Spatial and functional targeting of intratumoral Tregs reverses CD8+ T cell exhaustion and promotes cancer immunotherapy

Intratumoral regulatory T cells (Tregs) are key mediators of cancer immunotherapy resistance, including anti-PD-(L)1 immune checkpoint blockade (ICB). The mechanisms driving Treg infiltration into the tumor microenvironment (TME) and the consequence on CD8+ T cell exhaustion remains elusive. Herein, we report that heat shock protein gp96 (GRP94) is indispensable for Treg tumor infiltration, primarily through gp96's roles in chaperoning integrins.

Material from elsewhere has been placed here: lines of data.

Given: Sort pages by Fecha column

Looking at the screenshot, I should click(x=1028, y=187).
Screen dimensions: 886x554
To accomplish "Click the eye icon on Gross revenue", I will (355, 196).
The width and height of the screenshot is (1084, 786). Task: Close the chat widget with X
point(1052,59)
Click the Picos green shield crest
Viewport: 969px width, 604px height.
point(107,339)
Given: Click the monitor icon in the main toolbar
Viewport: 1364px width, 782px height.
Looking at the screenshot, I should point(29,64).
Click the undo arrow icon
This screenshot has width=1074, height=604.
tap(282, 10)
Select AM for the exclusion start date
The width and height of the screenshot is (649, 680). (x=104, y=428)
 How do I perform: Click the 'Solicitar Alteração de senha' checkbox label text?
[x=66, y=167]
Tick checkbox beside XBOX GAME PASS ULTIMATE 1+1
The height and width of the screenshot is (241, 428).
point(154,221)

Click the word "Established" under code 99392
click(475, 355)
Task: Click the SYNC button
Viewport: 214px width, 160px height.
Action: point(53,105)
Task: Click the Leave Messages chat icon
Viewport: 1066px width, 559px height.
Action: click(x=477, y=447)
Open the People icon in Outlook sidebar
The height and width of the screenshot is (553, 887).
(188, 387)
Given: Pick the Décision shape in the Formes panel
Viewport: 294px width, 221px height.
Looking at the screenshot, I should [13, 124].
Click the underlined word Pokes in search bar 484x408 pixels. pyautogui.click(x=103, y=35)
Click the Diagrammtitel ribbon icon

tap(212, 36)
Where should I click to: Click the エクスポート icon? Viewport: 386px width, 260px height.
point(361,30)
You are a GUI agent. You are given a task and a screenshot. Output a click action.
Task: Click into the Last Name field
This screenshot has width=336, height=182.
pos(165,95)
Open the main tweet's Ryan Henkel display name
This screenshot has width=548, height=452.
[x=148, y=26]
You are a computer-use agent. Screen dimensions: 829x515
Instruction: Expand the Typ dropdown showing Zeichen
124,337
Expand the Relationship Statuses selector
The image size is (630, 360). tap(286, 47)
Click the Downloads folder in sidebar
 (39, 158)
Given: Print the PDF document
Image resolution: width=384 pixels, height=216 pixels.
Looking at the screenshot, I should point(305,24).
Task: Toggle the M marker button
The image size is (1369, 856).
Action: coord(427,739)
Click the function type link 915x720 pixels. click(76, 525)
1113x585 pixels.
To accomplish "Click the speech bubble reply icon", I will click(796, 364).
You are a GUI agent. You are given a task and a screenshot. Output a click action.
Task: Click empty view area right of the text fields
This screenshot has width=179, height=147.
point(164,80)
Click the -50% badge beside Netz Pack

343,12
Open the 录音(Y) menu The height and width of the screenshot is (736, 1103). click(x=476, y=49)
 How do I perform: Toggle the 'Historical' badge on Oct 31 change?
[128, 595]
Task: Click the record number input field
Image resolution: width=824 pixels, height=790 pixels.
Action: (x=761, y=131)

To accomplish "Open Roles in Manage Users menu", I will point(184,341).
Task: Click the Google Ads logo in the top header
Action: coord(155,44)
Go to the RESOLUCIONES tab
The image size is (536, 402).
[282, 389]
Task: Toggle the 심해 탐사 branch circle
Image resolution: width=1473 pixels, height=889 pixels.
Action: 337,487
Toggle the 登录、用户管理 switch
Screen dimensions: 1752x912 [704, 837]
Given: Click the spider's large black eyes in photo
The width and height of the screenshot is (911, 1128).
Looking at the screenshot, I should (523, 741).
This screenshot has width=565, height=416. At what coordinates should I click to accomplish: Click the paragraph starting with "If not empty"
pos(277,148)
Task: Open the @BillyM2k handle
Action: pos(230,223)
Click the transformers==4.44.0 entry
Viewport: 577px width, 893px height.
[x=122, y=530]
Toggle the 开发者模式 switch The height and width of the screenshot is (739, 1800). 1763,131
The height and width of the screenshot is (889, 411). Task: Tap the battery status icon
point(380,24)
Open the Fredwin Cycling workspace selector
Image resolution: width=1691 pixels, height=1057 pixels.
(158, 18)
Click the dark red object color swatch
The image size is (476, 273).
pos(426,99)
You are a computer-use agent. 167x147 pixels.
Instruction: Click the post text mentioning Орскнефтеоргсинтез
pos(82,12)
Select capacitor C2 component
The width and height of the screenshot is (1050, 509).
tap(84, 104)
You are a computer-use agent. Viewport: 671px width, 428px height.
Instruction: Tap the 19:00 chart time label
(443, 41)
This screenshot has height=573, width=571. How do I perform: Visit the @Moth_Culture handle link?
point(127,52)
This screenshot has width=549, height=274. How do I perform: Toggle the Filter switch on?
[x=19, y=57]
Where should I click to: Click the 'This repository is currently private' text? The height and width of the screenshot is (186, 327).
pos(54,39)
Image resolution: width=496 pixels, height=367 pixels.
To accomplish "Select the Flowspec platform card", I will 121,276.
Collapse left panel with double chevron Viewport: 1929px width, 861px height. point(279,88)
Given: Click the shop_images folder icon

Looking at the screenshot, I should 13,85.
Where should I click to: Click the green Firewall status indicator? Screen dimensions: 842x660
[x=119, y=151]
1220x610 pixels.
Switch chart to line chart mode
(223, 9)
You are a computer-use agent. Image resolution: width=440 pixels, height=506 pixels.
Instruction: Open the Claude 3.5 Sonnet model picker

Among various gp96-dependent integrins, we found that only LFA-1 (αL integrin) but not αV, CD103 (αE) or β7 integrin was required for Treg tumor homing. Loss of Treg infiltration into the TME by genetically deleting gp96/LFA-1 potently induces rejection of multiple ICB-resistant murine cancer models in a CD8+ T cell-dependent manner without loss of self-tolerance. Moreover, gp96 deletion impeded Treg activation primarily by suppressing IL-2/STAT5 signaling, which also contributes to tumor regression. By competing for intratumoral IL-2, Tregs prevent activation of CD8+ tumor-infiltrating lymphocytes (TILs), drive TOX induction and induce bona fide CD8+ T cell exhaustion. By contrast, Treg ablation leads to striking CD8+ T cell activation without TOX induction, demonstrating clear uncoupling of the two processes. Our study reveals that the gp96/LFA-1 axis plays a fundamental role in Treg biology and suggests that Treg-specific gp96/LFA-1 targeting represents a valuable strategy for cancer immunotherapy without inflicting autoinflammatory conditions.